子育て情報『公立中高一貫校、「受検」します! 支配的な母親から離れて自分を取り戻していく物語『君だけのシネマ』』

公立中高一貫校、「受検」します! 支配的な母親から離れて自分を取り戻していく物語『君だけのシネマ』

映画館の立ち上げ、運営、お客さんの呼び込み。映画館を軌道に乗せるにはやるべきことがいっぱいです。そんなさっこちゃんの片腕となって活躍するのが、史織と、佐渡の中学に通う映画好きな史織の親戚・桐谷瑛太、モノを創るのがすばらしく上手な、しかしクラスでは「変わり者」として敬遠されている藤原一花でした。
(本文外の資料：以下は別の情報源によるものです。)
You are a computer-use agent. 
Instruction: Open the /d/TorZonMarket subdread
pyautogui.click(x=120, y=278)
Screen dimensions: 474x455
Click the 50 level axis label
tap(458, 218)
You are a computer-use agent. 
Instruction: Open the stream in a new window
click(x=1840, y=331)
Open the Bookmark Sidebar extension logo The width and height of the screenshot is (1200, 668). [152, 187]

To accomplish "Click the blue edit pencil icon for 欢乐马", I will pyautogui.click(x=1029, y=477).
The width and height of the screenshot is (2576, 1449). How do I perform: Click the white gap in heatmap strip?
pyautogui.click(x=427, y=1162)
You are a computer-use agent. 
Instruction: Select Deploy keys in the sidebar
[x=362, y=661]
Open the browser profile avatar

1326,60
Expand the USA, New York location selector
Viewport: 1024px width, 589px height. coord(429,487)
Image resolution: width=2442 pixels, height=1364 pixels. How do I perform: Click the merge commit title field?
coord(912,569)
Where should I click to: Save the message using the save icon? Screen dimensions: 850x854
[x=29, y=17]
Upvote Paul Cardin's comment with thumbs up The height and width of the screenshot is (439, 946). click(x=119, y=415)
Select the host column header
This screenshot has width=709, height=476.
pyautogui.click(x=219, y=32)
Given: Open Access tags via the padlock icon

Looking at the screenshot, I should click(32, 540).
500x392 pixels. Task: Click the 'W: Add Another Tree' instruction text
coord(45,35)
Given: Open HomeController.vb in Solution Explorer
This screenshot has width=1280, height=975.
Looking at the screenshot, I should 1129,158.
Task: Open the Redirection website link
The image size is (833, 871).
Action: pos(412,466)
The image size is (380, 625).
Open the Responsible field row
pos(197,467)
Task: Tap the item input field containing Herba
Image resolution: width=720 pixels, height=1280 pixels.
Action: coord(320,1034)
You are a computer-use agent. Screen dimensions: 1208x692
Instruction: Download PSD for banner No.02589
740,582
自分の世界をしっかり持っている瑛太や一花に比べて、史織はいつでも、何を決めるにも自分の感性を否定してくる母の心の声に縛られ苦しめられます。史織ほどではないにしても、自分の直感を信じきれない感覚はだれにでも思い当たる節があるのではないでしょうか。だからこそ、それを受け止めるさっこちゃんの言葉に少なからず勇気づけられるのかもしれません。

「史織のセンスは、史織だけのものだよ。もし九十九人が、そのいすを選ばなくても、史織がステキって思ったら、たった一人でもそれでいいと思うな」
「私は逃げることって……選ぶことだと思うんだ。
……自分が心地好くいられる場所を選ぶことが逃げることなら、逃げるって悪くない。そう思わん?」

自分の選択は、自分の心に聞いて判断する。だれかと本音で関わることで、相手にも自分の個性を発見してもらう。「自分が(・)やりたいこと」や「自分が(・)好きなもの」を「自分が(・)選ぶ」という経験は少しずつ史織に生きる希望をもたらし、彼女を明るい方へと押し出していきます。やがて迎える母親との対峙――。

愛されたいから苦しんでしまう

中学生の頃の自分がこの物語を読んだなら、間違いなく史織に肩入れし、「あなたのため」と言いながら子どもに依存する母親に憤慨していたと思います。けれども今のわたしは物語を読みながら、「自分も母親として子どもを縛っていないだろうか」「子どもにとって母親とは、かくも絶対的な存在なんだ」ということを痛感しました。

史織は母親に認められたい。
認められたいだけでなく、心から喜んでほしい。だからこそ限界までがんばってしまうのだし、母の良しとするものが自分にとっても良いのだと思い込もうとするのでしょう。そのうちに自分の本心がわからなくなり、自分がうまくいかないのは母親の言う通りにしなかったからだ、つらくても母親の言う通りにするべきなのだ、というように母親に支配されていく、その過程が本当に恐ろしいと思いました。

親子関係に問題がなくても、何のために生きているのだろう、自分は将来どんなふうに生きていけばよいのだろうと考える中学生は多いでしょう。